=== Passage to read ===
※ ※ ※
Among the reported cases of sCJD from 2006 to 2017 in China,2–12 only 0.31% (4/1302) were confirmed cases. However, two confirmed sCJD cases were reported in Hunan Province within a 2-month period in 2018, which alerts us to sCJD being a public health concern that requires greater attention. A sensitive specialized surveillance system should be developed to detect cases of sCJD, to control and prevent this disease in China.
According to the Diagnosis for Creutzfeldt–Jakob disease (WS/T 562-2017) of China, our cases could be diagnosed as sCJD. However, mutation of the prion protein gene (PRNP), which is the most frequent mutation in CJD, was not tested in these three patients. As has been published in Europe, more than 50% of gCJD cases are not familial. 14 Therefore, greater genetic evidence from future research is required to distinguish between sCJD and gCJD.
Footnotes
Acknowledgements
The authors thank all study participants for providing the data and field investigators for collecting the data.
Authors’ contributions
TC, RZ, and YZ designed the research. YZ, HZ, JZ, SC, RL, WH, and XZ collected the data. TC, RZ, JZ, XX, and YL analyzed the data. TC and QH wrote the article. The final version was approved by all authors.
※ ※ ※
=== Supplied information ===

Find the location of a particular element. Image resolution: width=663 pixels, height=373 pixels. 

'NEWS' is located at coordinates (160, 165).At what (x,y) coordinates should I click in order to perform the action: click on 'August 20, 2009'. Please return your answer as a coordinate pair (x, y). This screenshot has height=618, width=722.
※ ※ ※
=== Questions to answer ===
A - In the text on sCJD cases in China, which authors, given by their initials, are listed as having analyzed the data?
B - Write what comes next in the text on sCJD cases in China, picking up after its last sentence.

=== Task answers ===
A - TC, RZ, JZ, XX, YL

B -
Declaration of conflicting interest
The authors declare that there is no conflict of interest.
Ethics
This study was approved by the Medical Ethics Committee of Changsha Center for Disease Control and Prevention. The data were obtained from a field epidemiological survey. Written informed consent was given by participants (or their guardian) regarding use of their clinical information. All analyzed data were anonymized.
Funding
This work was partly supported by the Open Research Fund of State Key Laboratory of Molecular Vaccinology and Molecular Diagnostics (SKLVD2018KF001 and SKLVD2018KF002), the Guiding Project of Fujian Science and Technology Plan Project (2018D0009).